### PASSAGE TO READ:

= = =

Duhaime's Law Dictionary


Anti-trust Definition:

Prohibited trade, marketplace or merchant activities as defined in a relevant anti-trust or such other restraint of trade statute.

Related Terms: Competitive Injury, Monopoly, Sherman Antitrust Act

Anti-trust legislation is designed to prevent businesses from price-setting or other secret collaboration which circumvents the natural forces of a free market economy and gives those engaging in the anti-trust conduct, a covert competitive edge.

A 1955 Attorney General of the United States paper entitled A Policy Against Undue Limitations on Competitive Conditions used these words to describe the raison d'être of anti-trust statutes:

"Antitrust is a distinctive American means for assuring the competitive economy on which our political and social freedom under representative government in part depend. These laws have helped release energies essential to our leadership in industrial productivity and technological development. They reinforce our ideal of careers open to superior skills and talent, a crucial index of a free society.

"As a result, the essentials of antitrust are today proclaimed by both political parties as necessary to assure economic opportunity and some limitation on economic power incompatible with the maintenance of competitive conditions....

"Competition is also desirable on principle and for its own sake, like political liberty and because political liberty is jeopardized if economic power drifts into relatively few hands.

"Antitrust also performs the function of keeping governing power in the hands of politically responsible persons. Power to exclude someone from trade, to regulate prices, to determine what shall be produced, is governing power, whether exercised by public officials or by private groups. In a democracy, such powers are entrusted only to elected representatives of the governed....

= = =

### MATERIAL:

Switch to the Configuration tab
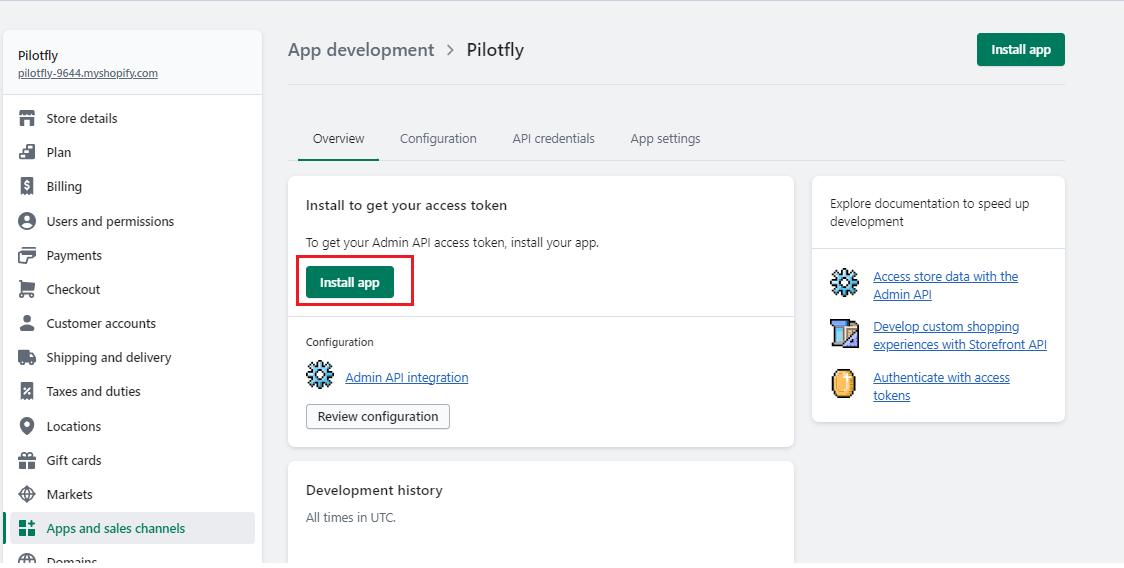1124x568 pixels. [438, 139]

= = =

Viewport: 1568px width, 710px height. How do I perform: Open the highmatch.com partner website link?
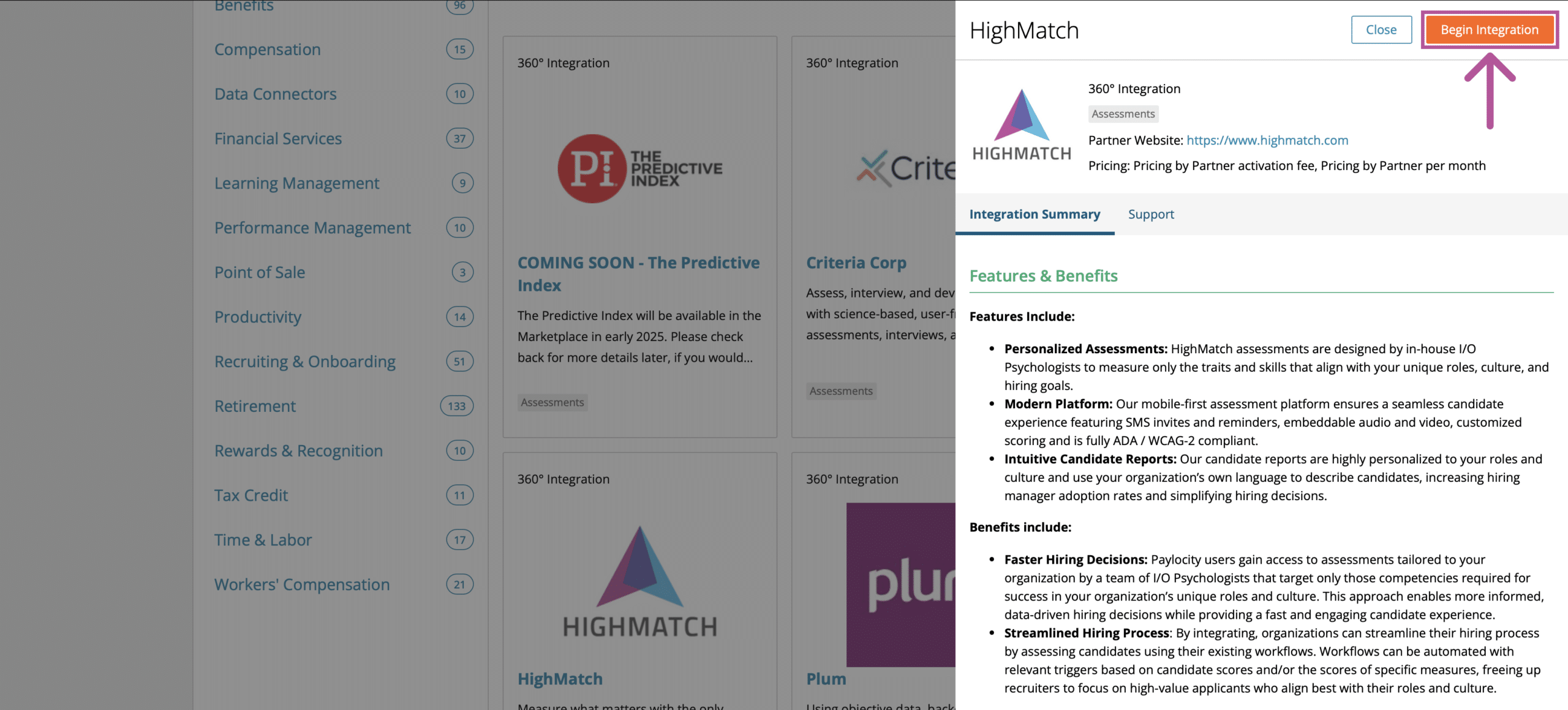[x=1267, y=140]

= = =

### OBJECTIVE:
Repeat the dictionary entry on anti-trust in full, word for word. The items have no connection to the dictionary entry.

### CORRECT RESULT:
Duhaime's Law Dictionary


Anti-trust Definition:

Prohibited trade, marketplace or merchant activities as defined in a relevant anti-trust or such other restraint of trade statute.

Related Terms: Competitive Injury, Monopoly, Sherman Antitrust Act

Anti-trust legislation is designed to prevent businesses from price-setting or other secret collaboration which circumvents the natural forces of a free market economy and gives those engaging in the anti-trust conduct, a covert competitive edge.

A 1955 Attorney General of the United States paper entitled A Policy Against Undue Limitations on Competitive Conditions used these words to describe the raison d'être of anti-trust statutes:

"Antitrust is a distinctive American means for assuring the competitive economy on which our political and social freedom under representative government in part depend. These laws have helped release energies essential to our leadership in industrial productivity and technological development. They reinforce our ideal of careers open to superior skills and talent, a crucial index of a free society.

"As a result, the essentials of antitrust are today proclaimed by both political parties as necessary to assure economic opportunity and some limitation on economic power incompatible with the maintenance of competitive conditions....

"Competition is also desirable on principle and for its own sake, like political liberty and because political liberty is jeopardized if economic power drifts into relatively few hands.

"Antitrust also performs the function of keeping governing power in the hands of politically responsible persons. Power to exclude someone from trade, to regulate prices, to determine what shall be produced, is governing power, whether exercised by public officials or by private groups. In a democracy, such powers are entrusted only to elected representatives of the governed....